Die 45-jährige Pawlik bezeichnet ihr Werk als Anti-Kriegsroman, der aus verschiedenen Perspektiven erzählt wird: „Katholiken und Protestanten kommen zu Wort, Männer und Frauen, Bäuerinnen und Knechte sowie das städtische Bürgertum. Die Handlung führt die Leser an reale Schauplätze wie Frankenburg, Steyr, Linz, Eisenerz, Peuerbach und weiter nach Deutschland.“
Steyrer Stadtrichter
Im Mittelpunkt des Romans stehen der Steyrer Stadtrichter Wolf Madlseder und seine Frau Regina. Anhand ihres Lebens beleuchtet Pawlik die Bedeutung des Eisengeschäfts in Steyr und dessen Verflechtungen entlang des Ennstals bis zum Erzberg, wo sich die Gegenreformation schon Jahre vor der bayerischen Besetzung bemerkbar machte und zu Spannungen beitrug.
Eine weitere Hauptfigur ist Lena, eine katholische Bauerntochter, die sich in einen Lutheraner verliebt. Doch der unterschiedliche Glaube stellt das Paar vor unüberwindbare Hürden. Später in ihrem Leben knüpft Lena Verbindungen nach Frankenburg, wo Adam von Herberstorff ein grausames Blutgericht inszeniert: Er lässt rund drei Dutzend Männer um ihr Leben würfeln. Diese Willkür entfacht den Zorn der Menschen – und ein Aufstand bricht los, der alles verändert.

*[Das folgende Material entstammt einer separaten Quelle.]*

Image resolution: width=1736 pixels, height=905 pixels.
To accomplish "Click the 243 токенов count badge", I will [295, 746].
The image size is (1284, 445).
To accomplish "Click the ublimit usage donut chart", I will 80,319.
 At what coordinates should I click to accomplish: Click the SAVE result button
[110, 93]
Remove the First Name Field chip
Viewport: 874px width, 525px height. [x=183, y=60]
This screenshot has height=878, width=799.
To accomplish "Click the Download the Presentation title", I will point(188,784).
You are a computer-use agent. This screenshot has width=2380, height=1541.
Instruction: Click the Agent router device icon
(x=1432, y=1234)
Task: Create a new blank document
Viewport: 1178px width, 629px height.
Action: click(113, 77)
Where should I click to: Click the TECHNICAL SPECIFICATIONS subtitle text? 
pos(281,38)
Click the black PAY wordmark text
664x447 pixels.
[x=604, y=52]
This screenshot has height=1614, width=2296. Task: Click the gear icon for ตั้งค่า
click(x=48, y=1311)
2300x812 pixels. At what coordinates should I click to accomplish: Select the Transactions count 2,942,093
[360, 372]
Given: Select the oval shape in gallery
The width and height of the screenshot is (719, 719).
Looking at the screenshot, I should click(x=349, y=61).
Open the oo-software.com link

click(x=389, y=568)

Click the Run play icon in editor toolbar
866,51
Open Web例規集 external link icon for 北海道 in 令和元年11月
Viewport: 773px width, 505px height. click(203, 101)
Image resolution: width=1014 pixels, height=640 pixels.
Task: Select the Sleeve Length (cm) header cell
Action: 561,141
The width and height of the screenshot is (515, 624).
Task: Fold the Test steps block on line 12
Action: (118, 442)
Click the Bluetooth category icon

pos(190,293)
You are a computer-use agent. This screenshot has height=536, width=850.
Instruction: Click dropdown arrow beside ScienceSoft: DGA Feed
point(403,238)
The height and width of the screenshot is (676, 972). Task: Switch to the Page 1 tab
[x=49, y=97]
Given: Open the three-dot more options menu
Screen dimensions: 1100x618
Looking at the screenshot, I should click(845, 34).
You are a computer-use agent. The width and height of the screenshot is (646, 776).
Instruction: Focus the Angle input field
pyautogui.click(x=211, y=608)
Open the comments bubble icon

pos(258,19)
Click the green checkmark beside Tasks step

Anführer mit Schattenseiten
Auch Stefan Fadinger, einer der Anführer des Bauernkriegs, hat seinen Platz im Roman. Doch im Vergleich zu den anderen Figuren ist seine Rolle in Pawliks Roman deutlich kleiner. „Ich wollte die Nöte der Bauern und des Bürgertums verdeutlichen, ihre Wut und die Gründe, die sie zur Erhebung trieben“, erklärt die Autorin.
Gleichzeitig vermeidet sie eine Verklärung des Bauernanführers. „Mein Fadinger ist charismatisch und redegewandt, doch die Menschen, die ihn näher kennen, sehen auch seine weniger sympathischen Seiten. Sie finden es schwierig, mit ihm zusammenzuarbeiten.“
Premierenlesung
Die Premierenlesung von „Als die Würfel fielen“ mit Ana Pawlik findet am Dienstag, 22. September, im Kulturzentrum Akku in Steyr statt. Beginn ist um 20 Uhr, die Veranstaltung wird gemeinsam von der Stadtbibliothek Marlen Haushofer und dem Akku organisiert.